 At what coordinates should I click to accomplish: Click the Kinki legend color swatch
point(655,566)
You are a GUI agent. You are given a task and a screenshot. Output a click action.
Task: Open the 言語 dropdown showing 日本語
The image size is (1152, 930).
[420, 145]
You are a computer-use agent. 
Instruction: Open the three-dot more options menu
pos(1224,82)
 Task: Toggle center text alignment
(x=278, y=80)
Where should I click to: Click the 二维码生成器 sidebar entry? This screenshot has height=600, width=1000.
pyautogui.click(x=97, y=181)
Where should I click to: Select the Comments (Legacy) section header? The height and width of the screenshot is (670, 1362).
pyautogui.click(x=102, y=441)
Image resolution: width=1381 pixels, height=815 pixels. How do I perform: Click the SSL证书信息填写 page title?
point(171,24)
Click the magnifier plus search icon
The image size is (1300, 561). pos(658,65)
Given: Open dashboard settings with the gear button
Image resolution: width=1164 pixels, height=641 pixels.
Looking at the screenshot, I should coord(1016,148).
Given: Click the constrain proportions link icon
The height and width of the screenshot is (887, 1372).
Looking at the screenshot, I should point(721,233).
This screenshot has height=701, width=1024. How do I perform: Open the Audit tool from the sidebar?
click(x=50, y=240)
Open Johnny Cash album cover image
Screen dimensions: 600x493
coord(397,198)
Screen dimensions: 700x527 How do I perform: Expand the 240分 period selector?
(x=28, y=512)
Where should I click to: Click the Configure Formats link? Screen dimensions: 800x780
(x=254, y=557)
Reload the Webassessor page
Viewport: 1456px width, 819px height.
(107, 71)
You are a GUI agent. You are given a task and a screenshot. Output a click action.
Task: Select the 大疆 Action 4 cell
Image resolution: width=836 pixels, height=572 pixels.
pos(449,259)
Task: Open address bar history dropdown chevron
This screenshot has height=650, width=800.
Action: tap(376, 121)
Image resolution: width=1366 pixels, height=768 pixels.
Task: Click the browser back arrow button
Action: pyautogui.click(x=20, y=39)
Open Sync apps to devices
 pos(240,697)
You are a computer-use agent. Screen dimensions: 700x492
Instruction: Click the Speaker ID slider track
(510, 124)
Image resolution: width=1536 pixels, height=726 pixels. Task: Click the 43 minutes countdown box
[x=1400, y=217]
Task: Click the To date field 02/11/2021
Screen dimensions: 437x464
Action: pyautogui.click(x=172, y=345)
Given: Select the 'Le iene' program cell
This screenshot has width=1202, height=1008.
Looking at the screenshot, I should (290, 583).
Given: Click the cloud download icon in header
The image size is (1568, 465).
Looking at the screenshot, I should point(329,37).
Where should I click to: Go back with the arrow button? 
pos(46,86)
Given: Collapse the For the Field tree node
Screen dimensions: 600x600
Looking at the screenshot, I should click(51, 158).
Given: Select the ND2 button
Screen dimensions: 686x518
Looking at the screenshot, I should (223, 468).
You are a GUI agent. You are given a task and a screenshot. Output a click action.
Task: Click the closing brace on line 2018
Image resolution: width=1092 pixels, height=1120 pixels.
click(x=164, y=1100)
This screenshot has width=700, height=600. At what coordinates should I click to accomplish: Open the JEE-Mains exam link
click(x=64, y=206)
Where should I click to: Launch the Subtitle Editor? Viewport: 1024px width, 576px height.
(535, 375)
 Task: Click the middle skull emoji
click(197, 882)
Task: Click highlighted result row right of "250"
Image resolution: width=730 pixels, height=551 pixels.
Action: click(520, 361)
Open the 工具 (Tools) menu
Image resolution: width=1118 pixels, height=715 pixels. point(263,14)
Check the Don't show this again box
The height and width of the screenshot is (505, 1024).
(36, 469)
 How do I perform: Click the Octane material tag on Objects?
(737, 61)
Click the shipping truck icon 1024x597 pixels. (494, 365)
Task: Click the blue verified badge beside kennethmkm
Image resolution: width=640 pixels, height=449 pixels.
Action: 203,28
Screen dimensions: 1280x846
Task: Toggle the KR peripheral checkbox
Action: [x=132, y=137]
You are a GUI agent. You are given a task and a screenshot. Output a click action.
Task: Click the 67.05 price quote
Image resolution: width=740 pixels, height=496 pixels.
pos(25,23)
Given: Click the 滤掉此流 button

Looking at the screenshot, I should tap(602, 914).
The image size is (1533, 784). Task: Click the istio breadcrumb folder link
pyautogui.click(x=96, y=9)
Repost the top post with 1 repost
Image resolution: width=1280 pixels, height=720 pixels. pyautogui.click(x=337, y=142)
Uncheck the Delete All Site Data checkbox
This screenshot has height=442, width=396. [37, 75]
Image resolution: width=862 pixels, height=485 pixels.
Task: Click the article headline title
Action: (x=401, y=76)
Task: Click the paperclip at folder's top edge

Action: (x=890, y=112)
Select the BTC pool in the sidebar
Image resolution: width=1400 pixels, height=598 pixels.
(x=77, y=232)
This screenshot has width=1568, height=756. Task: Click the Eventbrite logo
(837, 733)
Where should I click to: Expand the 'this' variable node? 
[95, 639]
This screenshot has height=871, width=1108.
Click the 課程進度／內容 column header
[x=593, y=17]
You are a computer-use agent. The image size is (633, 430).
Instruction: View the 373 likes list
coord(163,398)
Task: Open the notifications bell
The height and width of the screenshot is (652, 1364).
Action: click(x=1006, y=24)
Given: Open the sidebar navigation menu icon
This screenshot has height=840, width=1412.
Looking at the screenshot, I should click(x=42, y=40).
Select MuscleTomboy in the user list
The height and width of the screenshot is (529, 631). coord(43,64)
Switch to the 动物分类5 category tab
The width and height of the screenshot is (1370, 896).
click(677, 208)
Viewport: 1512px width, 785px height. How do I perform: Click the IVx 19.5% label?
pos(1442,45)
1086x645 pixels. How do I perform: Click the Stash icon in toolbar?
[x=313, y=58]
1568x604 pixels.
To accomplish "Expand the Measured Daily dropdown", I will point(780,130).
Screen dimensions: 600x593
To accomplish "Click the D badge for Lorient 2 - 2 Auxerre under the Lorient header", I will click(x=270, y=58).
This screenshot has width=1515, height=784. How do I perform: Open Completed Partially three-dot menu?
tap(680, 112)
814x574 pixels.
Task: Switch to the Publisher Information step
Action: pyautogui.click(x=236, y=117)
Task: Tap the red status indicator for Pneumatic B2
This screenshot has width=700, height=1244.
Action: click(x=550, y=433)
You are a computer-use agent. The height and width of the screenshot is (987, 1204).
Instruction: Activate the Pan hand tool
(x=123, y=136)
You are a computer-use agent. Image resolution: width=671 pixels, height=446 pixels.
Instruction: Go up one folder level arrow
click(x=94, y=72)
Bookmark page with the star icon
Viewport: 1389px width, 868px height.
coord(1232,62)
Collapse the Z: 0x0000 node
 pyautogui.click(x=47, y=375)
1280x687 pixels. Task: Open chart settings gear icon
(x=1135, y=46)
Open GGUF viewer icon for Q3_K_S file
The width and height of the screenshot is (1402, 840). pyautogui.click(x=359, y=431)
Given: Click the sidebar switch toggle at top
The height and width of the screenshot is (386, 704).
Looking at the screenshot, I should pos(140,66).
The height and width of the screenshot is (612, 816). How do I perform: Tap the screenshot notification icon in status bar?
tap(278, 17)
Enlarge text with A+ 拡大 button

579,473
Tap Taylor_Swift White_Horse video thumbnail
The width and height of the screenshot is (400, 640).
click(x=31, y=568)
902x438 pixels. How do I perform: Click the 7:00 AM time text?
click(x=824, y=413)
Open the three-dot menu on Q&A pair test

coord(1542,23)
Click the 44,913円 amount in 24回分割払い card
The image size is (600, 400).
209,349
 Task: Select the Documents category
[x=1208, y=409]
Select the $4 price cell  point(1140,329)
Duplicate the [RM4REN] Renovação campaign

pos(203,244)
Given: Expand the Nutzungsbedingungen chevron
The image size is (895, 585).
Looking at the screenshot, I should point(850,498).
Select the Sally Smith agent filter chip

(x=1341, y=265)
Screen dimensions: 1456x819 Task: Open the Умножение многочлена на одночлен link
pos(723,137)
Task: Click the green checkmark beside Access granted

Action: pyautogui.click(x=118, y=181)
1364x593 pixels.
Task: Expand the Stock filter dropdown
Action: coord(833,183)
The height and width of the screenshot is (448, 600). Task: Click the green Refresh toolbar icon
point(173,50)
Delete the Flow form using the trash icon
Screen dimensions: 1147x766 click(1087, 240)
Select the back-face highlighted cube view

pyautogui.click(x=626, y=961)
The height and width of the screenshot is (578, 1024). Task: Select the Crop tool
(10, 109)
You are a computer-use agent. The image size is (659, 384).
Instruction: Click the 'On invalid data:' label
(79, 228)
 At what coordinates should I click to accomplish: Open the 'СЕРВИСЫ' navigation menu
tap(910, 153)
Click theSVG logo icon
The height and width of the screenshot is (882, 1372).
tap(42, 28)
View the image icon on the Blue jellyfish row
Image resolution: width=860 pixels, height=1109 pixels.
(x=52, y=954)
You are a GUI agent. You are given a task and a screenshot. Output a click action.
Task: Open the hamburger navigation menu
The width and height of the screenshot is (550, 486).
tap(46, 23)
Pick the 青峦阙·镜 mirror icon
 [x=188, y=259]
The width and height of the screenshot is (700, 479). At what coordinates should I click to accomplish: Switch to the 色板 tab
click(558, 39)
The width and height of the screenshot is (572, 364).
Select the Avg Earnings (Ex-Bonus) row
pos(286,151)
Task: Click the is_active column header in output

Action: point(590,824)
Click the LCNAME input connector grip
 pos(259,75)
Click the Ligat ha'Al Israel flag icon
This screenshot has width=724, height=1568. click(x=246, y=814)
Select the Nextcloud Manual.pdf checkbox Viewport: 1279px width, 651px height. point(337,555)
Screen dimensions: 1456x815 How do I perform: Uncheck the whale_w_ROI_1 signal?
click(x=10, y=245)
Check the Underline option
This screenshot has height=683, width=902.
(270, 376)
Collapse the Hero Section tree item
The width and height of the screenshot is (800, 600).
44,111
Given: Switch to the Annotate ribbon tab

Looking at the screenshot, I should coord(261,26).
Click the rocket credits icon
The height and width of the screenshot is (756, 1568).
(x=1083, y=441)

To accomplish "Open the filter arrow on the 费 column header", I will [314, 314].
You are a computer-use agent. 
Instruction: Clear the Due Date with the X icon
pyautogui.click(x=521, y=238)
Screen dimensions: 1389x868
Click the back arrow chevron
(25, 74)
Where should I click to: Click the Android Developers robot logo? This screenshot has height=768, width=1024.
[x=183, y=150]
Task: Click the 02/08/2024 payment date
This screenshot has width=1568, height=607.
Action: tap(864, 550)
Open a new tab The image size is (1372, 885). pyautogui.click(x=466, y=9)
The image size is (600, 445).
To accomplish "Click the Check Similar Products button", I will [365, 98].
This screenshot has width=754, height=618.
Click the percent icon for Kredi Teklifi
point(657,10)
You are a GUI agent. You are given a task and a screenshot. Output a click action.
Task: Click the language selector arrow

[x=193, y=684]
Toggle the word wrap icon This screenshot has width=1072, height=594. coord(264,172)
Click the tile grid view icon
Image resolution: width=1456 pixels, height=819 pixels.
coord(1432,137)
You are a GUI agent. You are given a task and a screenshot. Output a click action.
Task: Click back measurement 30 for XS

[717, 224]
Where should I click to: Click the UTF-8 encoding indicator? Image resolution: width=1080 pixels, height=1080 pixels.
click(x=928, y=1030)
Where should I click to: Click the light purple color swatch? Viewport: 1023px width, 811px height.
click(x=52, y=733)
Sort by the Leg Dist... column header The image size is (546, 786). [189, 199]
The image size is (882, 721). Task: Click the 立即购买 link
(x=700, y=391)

------------------------------------------------------------

▶ _What is expected_: Show each line of the listing above that contains the string "three", copying every such line in full.

▶ _Problem solution_:
Instruction: Open the three-dot more options menu
This screenshot has width=1515, height=784. How do I perform: Open Completed Partially three-dot menu?
Open the three-dot menu on Q&A pair test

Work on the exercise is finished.